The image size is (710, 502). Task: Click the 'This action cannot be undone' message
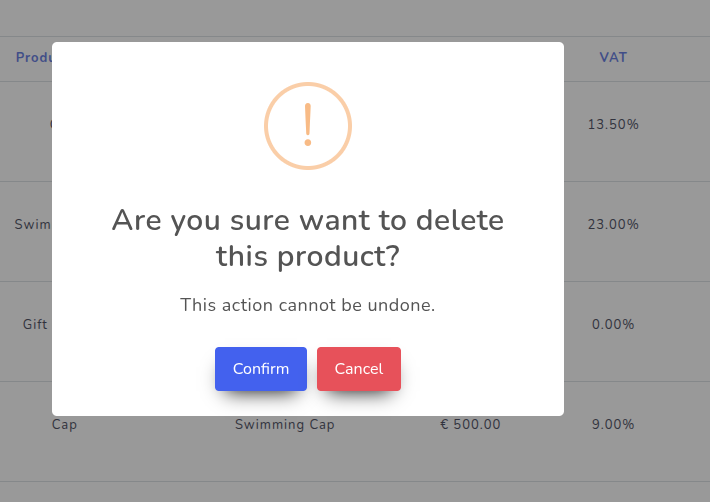coord(308,305)
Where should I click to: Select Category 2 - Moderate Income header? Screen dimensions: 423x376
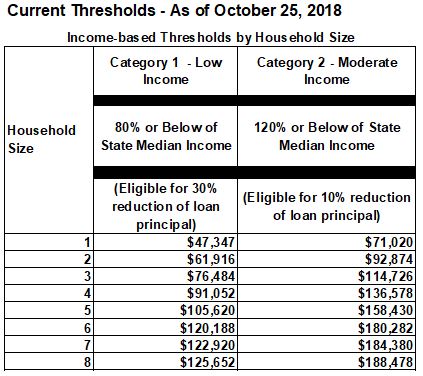(327, 71)
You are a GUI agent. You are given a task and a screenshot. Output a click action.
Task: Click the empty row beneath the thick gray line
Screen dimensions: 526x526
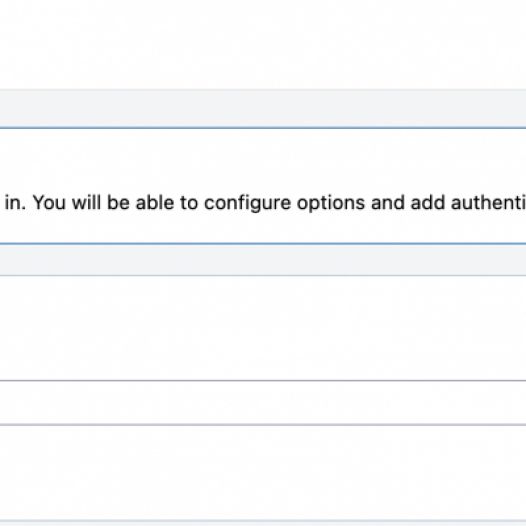click(263, 473)
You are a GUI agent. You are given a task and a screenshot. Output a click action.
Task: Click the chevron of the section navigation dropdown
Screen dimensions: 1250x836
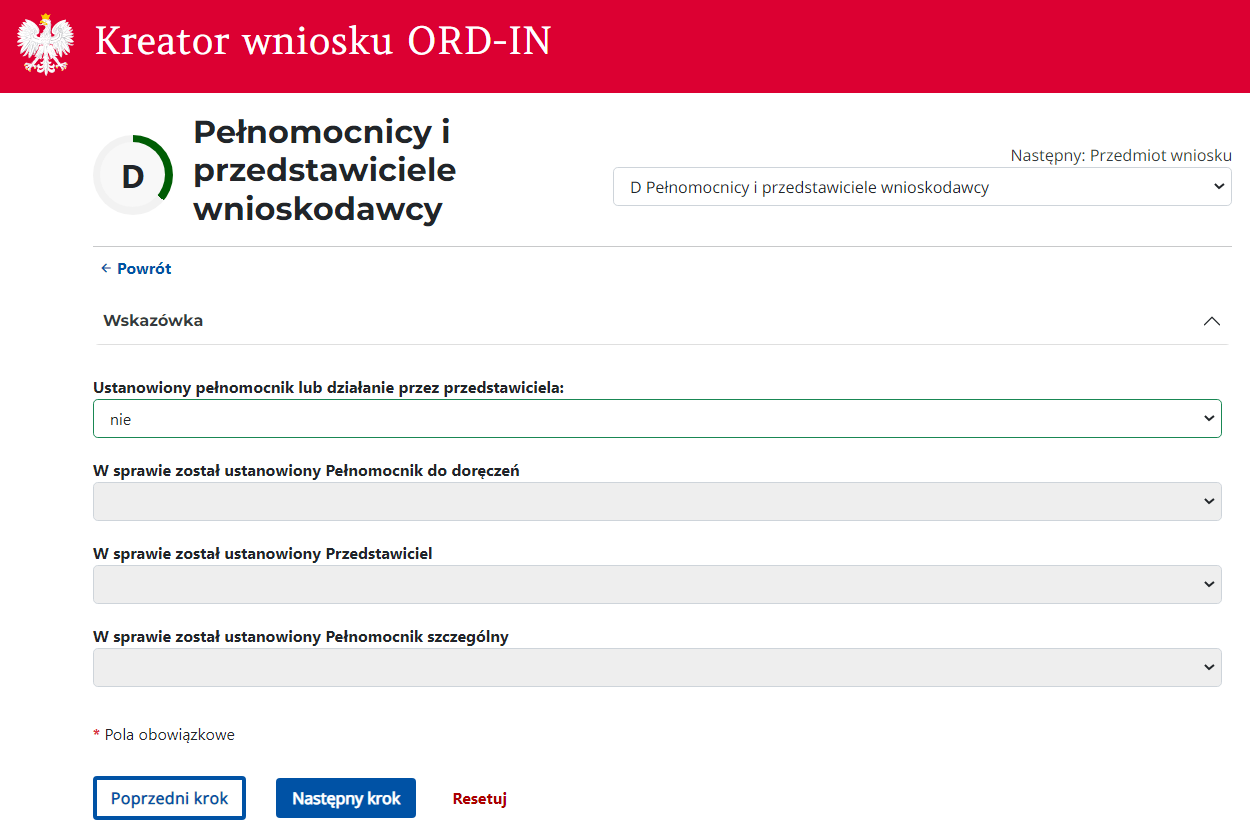1216,187
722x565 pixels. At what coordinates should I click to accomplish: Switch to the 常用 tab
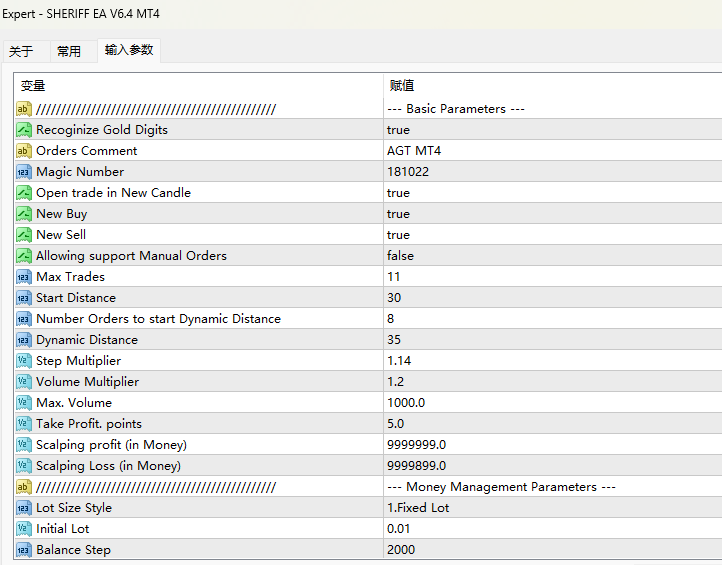click(69, 51)
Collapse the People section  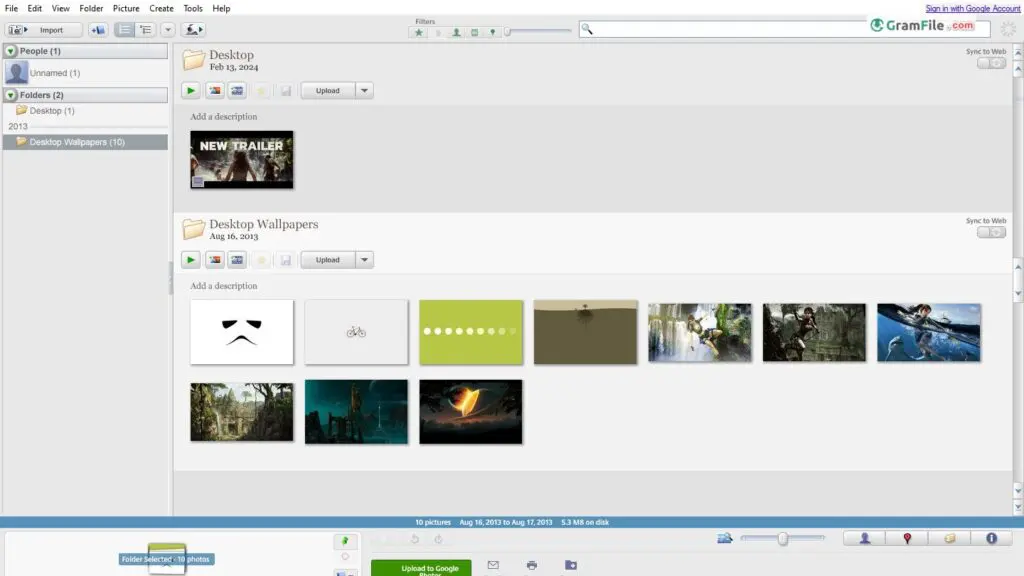pos(11,51)
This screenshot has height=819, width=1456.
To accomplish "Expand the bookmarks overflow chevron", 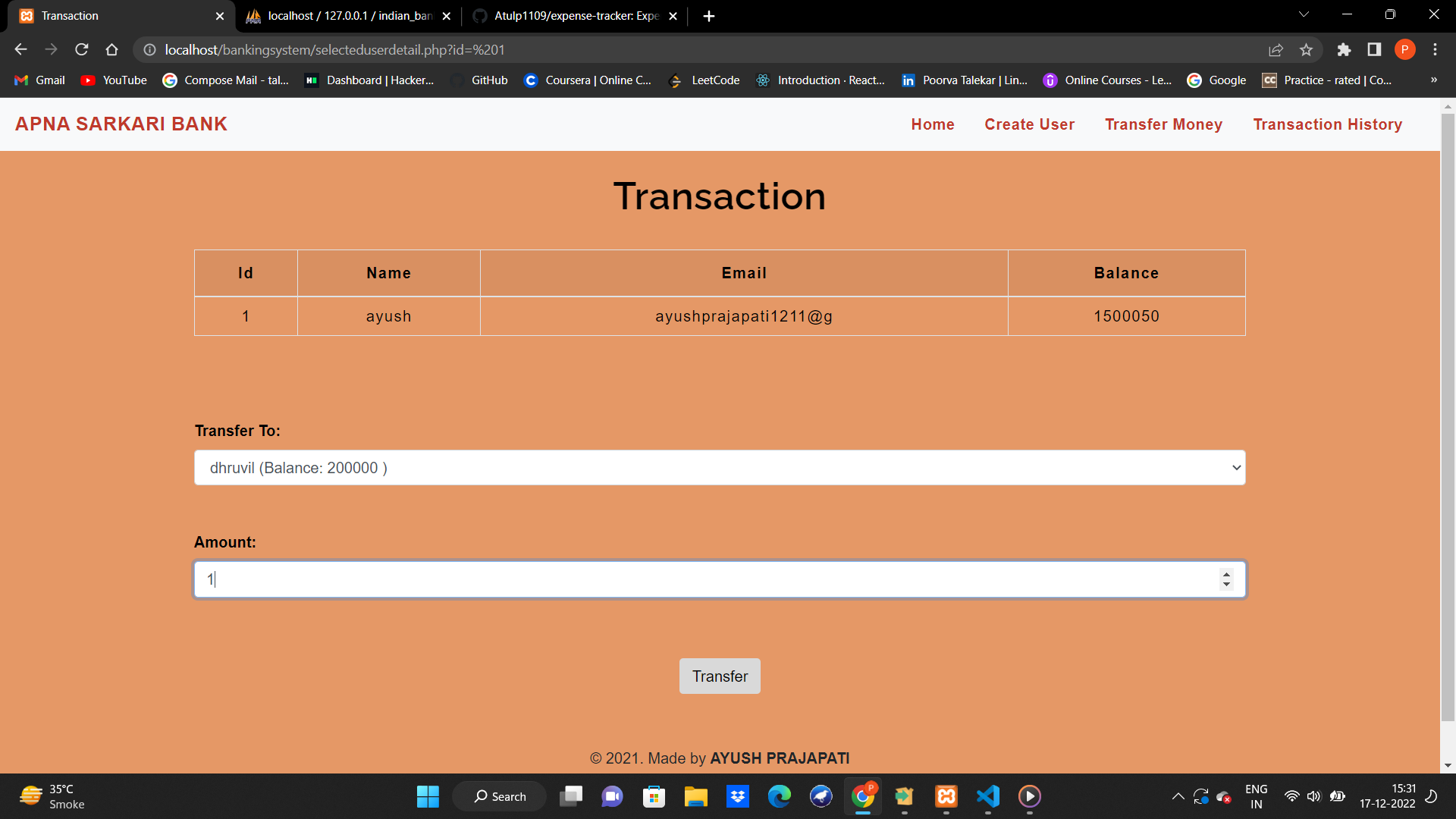I will (x=1433, y=80).
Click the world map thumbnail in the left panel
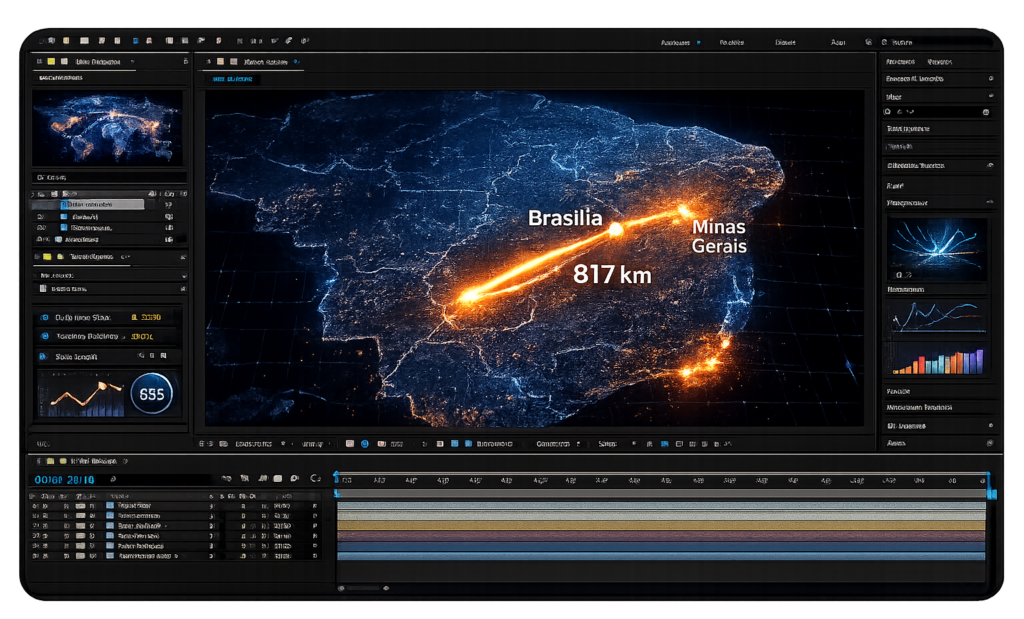The image size is (1024, 619). click(x=107, y=127)
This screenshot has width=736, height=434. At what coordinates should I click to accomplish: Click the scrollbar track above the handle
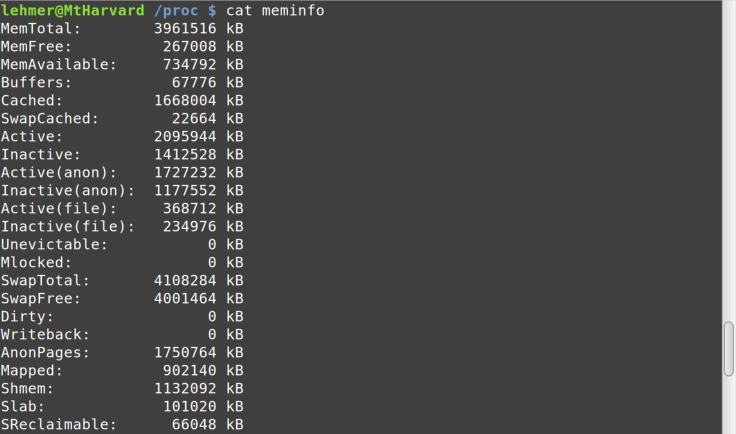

****************

▶ **DESCRIPTION OF THE TASK**:
Reproduce verbatim the lines from the start of the lines above up to and including the line with "click(263, 473)", omitting the pictures.

▶ **RESPONSE BELOW**:
The image size is (710, 502). Task: Click the 'This action cannot be undone' message
coord(308,305)
Where should I click to: Select Category 2 - Moderate Income header? Screen dimensions: 423x376
(327, 71)
You are a GUI agent. You are given a task and a screenshot. Output a click action.
Task: Click the empty row beneath the thick gray line
Screen dimensions: 526x526
click(263, 473)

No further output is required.